In this post, we’ll explore the Microsoft 365 permission model through the lens of roles—what they are, how they’re used, how scopes and assignments work, and best practices for applying them across services like SharePoint Online, Exchange, Teams, and Azure Active Directory.


What Are Roles in Microsoft 365?

Roles in Microsoft 365 are essentially collections of permissions that can be assigned to users or groups to perform specific administrative or functional tasks. These roles span Microsoft Entra ID (formerly Azure AD), Microsoft 365 admin center, and individual workloads like SharePoint, Teams, and Exchange.

There are three main categories:

  1. Microsoft Entra Roles (Azure AD Roles)
    These control permissions at the directory level. Examples include:
    • Global Administrator
    • User Administrator
    • Security Reader
    • Privileged Role Administrator
  2. Workload-specific Roles
    These are roles within individual Microsoft 365 services:
    • SharePoint Admin (via Microsoft 365 or SharePoint Online)
    • Exchange Admin (Exchange Admin Center)
    • Teams Administrator
  3. RBAC (Role-Based Access Control) in specific workloads
    For example, Exchange Online and Microsoft Purview use RBAC to define custom roles with granular permissions.

Role Assignments and Scopes

A role on its own does nothing until it’s assigned—this is where scope comes into play.

🔄 What is a Role Assignment?

A role assignment is the act of assigning a role definition to a principal (user, group, or service principal) within a scope.

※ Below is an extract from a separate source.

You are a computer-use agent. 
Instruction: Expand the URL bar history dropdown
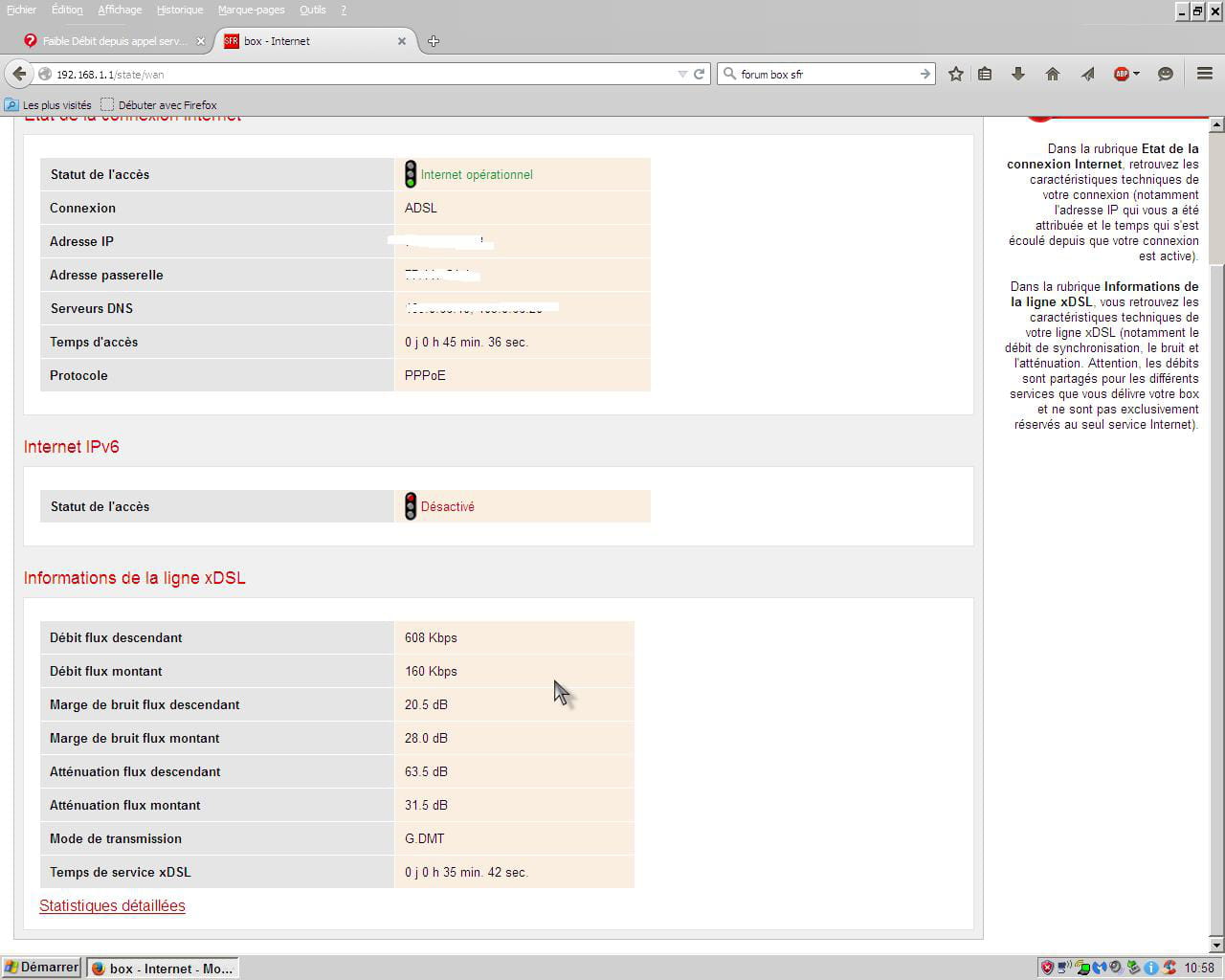[682, 74]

This combination determines:

  • Who can do something (the principal)
  • What they can do (the role)
  • Where they can do it (the scope

🎯 Understanding Scopes

Scope defines the boundary or target of the permissions. It answers the question: Where does this role apply?

Scopes in Microsoft Entra (Azure AD):

  • Tenant-wide – Most Entra roles are tenant-scoped by default.
  • Administrative Units (AUs) – Allow scoping of roles to a specific subset of users or groups.
    • Example: Assigning a User Administrator to manage only users in the HR AU.

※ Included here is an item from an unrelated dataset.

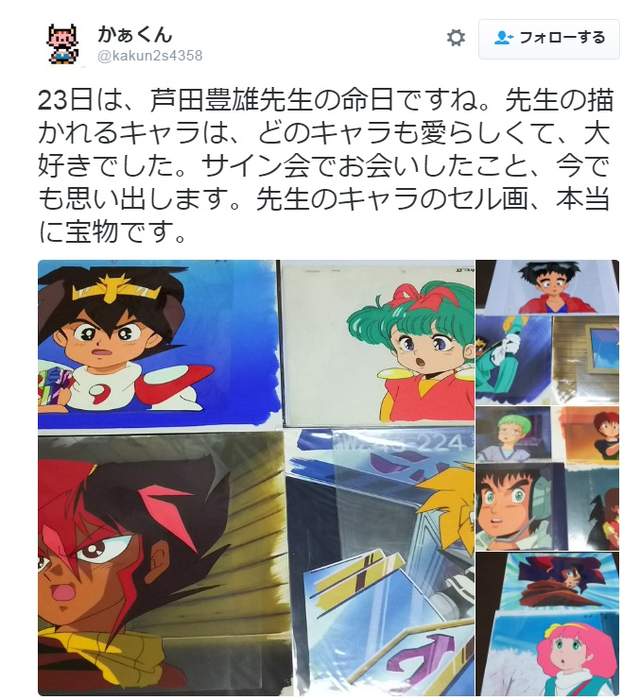The width and height of the screenshot is (640, 700).
Task: Open the かぁくん display name link
Action: coord(135,35)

Scopes in Exchange Online:

  • Exchange RBAC allows management scopes:
    • Based on recipients, servers, or databases
    • You can create custom scopes to limit who a role assignment affects.

Scopes in Microsoft Purview:

  • Compliance-related roles (e.g., Content Search, eDiscovery) can be scoped to specific locations:
    • SharePoint sites
    • Exchange mailboxes
    • Teams chats

Scopes in SharePoint and Teams:

  • Roles are scoped per site (SharePoint) or per team (Teams).
  • SharePoint permissions rely on site-level groups with limited cross-site inheritance.

Common Use Cases

🔐 Delegating Administration

Instead of giving everyone Global Admin rights (a dangerous anti-pattern), assign workload-specific roles:

  • Give the SharePoint Admin role to those managing sites and content.
  • Assign the User Administrator role to HR or helpdesk staff to manage user accounts and passwords.

Scoped Assignment Example: Assign a User Administrator role only to the HR administrative unit, limiting them to managing HR users only.

📁 Controlling Access in SharePoint Online

SharePoint uses a separate role model at the site level, including:

  • Site Owners
  • Site Members
  • Site Visitors

These roles are mapped to SharePoint permission levels (Full Control, Edit, Read). You can also map Microsoft 365 groups to these roles for more seamless management.


Best Practices

  1. Use PIM (Privileged Identity Management)
    Temporarily elevate roles with approval workflows to reduce standing privilege exposure.
  2. Avoid Overuse of Global Admin
    Limit this role to as few users as possible. Use workload-specific or scoped roles wherever feasible.
  3. Leverage Security Groups and Administrative Units
    Group-based role assignment and AU-scoped delegation improves clarity and scalability.
  4. Audit Regularly
    Periodically review role assignments to ensure they still make sense.
  5. Train and Educate
    Ensure administrators understand what each role allows—especially with new Entra roles being added frequently.